Nicée, dix-sept siècles après
- Fr. Guy
Nicée : 1700 ans d’histoire. Claire Reggio, Éditions du Cerf, 2025, 174 pages
J’ignore tout de la carrière universitaire et des publications scientifiques de l’auteure. Elle est présentée dans son livre comme une spécialiste du christianisme primitif. J’ai gardé tout de même quelques vagues souvenirs de Nicée, une bourgade anatolienne visitée il y a fort longtemps, là où se tint le fameux concile du même nom. Précisément en l’an 325, il y a donc 1700 ans. Une autre année jubilaire que l’Église veut célébrer.
L’ouvrage de Claire Reggio, dont il est ici question, se lit publiquement en ce temps de carême au réfectoire de la communauté de mes frères dominicains de Genève. Ce qui m’autorise à en parler succinctement dans ce blog.

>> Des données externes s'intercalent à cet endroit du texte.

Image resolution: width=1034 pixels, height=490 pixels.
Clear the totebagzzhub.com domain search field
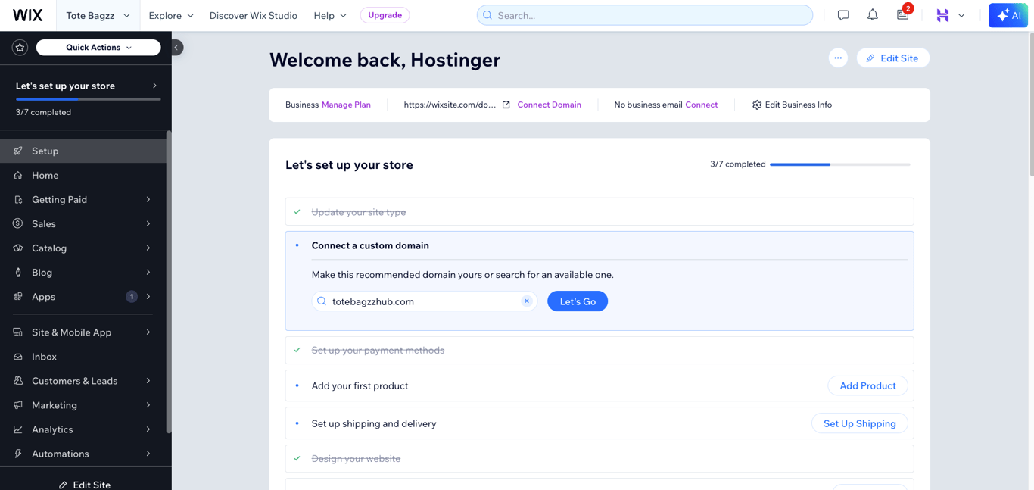[527, 301]
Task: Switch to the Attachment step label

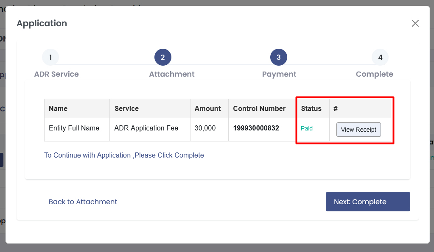Action: (x=172, y=74)
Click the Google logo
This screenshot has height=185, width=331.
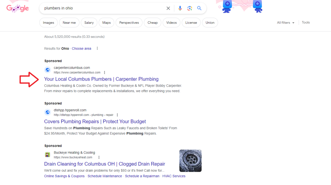tap(17, 8)
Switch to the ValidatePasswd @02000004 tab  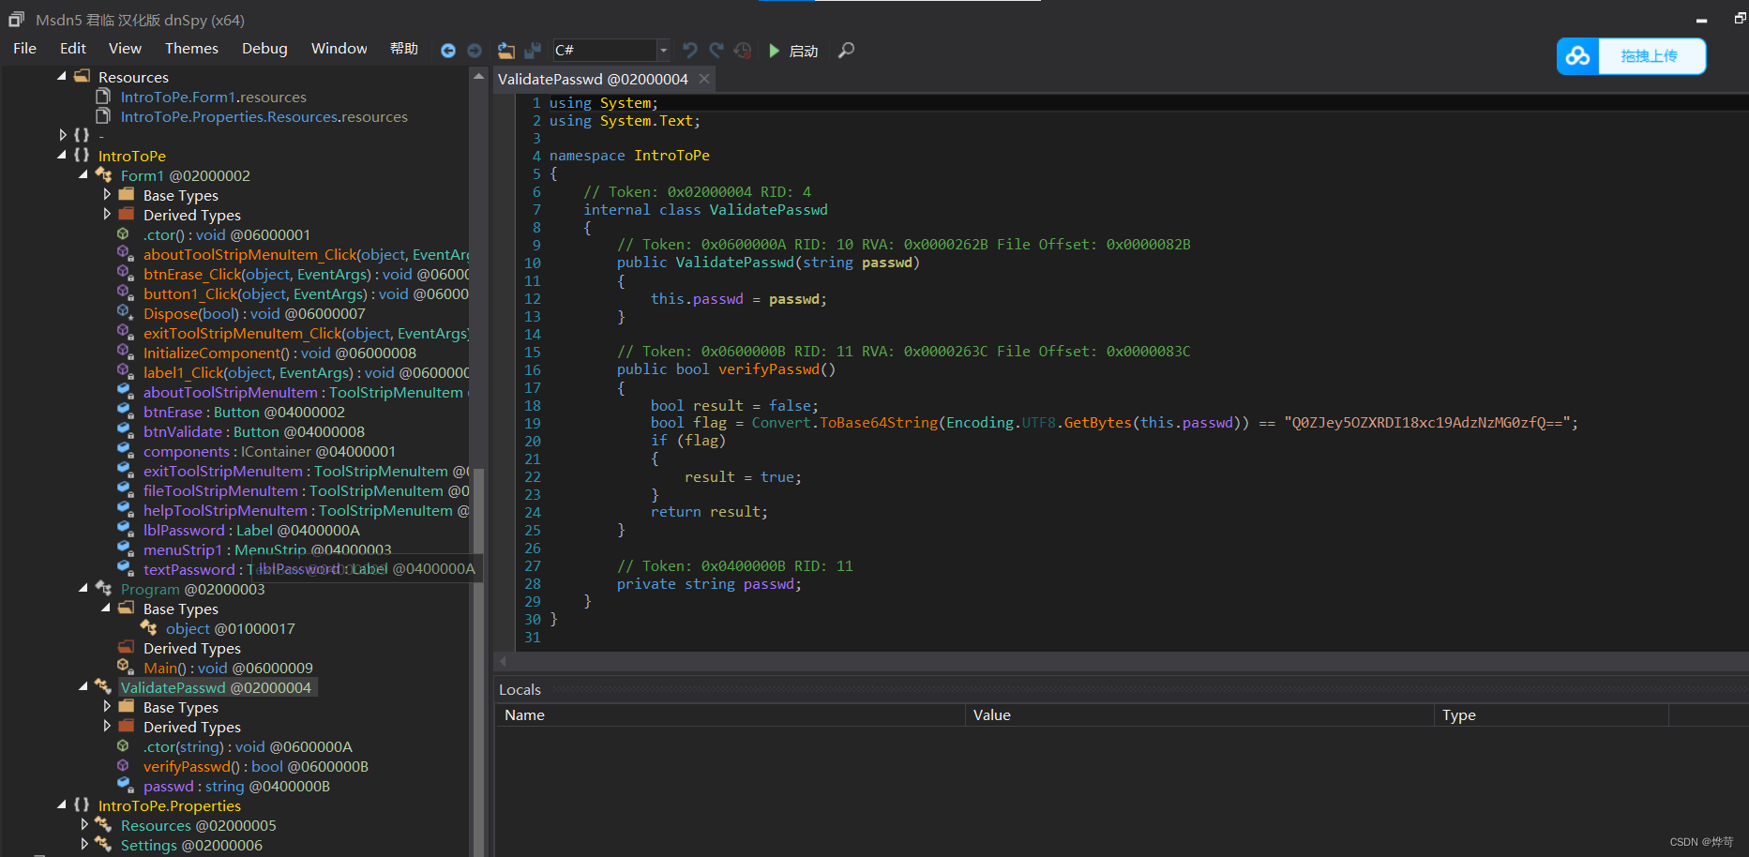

On doit à ce premier concile « œcuménique » de l’histoire la formulation de la foi catholique. En particulier, la consubstantialité du Fils et du Père, la date de la fête de Pâques, et d’autres dispositions législatives. L’auteure a raison d’affirmer que le concile de Nicée est devenu la référence à laquelle tous les autres conciles ont désiré se rattacher. Peut-être une illusion !
Le triomphe de la foi chrétienne, qui suivit la conversion de Constantin en 313, obligea l’Église à lutter contre les dissidences surgies en son sein depuis ses origines et à affirmer son « orthodoxie ». Il en allait de même de l’Empire, dont l’unité et la stabilité dépendaient en partie de celles de l’Église. Nicée poursuivit ces deux objectifs. Convoqué et présidé par un empereur laïc et rassemblant des évêques de divers horizons, il fut à la fois une célébration ecclésiastique et un acte politique.
L’auteure consacre beaucoup de pages aux préambules ou aux préliminaires du concile. En particulier aux luttes politiques intestines, y compris à leur lot de persécutions anti-chrétiennes. Celle fomentée par Dioclétien fut spécialement atroce.
Le concile a-t-il porté les fruits que l’on attendait ? Certainement pas l’unité religieuse. La question va être reprise par les conciles ultérieurs. En particulier ceux d’Éphèse et de Chalcédoine. Ce genre d’assemblée laisse souvent des traces douloureuses. Le lecteur avisé et intéressé trouvera dans cet ouvrage des éléments convaincants. Du reste, quasiment tous les conciles de l’histoire s’achevèrent par des schismes où trempèrent des évêques, des patriarches et des théologiens. Les deux derniers, Vatican I et Vatican II, n’ont pas échappé à cette fatalité. Est-ce la raison pour laquelle on parle de nos jours davantage de synode que de concile ? Un chemin commun plus humble, plus chaotique, plus long vers la Vérité.
Le terme « œcuménique » appliqué à un concile peut être lui aussi choquant. Celui de Nicée rassemblait surtout des prélats orientaux, et celui de Trente des théologiens italiens et espagnols. J’eus comme un tressaillement quand j’appris que celui convoqué par Jean XXIII s’ouvrait à toutes les confessions chrétiennes. Mais ce ne fut qu’une émotion passagère, sans lendemain. Reste vrai que des observateurs non catholiques y prirent une place importante. Trop importante pour les prélats proches de Mgr Lefebvre.
Mais Nicée, pour moi, est d’abord un symbole de ma foi en Dieu et en Jésus, son Fils. Le mot symbole est d’abord une image concrète permettant à deux amis éloignés depuis longtemps de se reconnaître un jour. Il leur suffisait d’ajuster les deux pièces d’un objet fractionné lors de leur départ, dont chacun conservait avec soin un élément. Les catéchumènes adultes que je préparais au baptême étaient impressionnés par cette image. Le contenu de la foi est unique et universel, malgré la diversité des cultures à travers lesquelles il s’exprime. Aujourd’hui, il s’agirait plutôt d’ajuster la formule dogmatique à l’expérience religieuse et spirituelle qui la soutient. L’histoire des conciles n’est donc pas encore parvenue à écrire son ultime chapitre.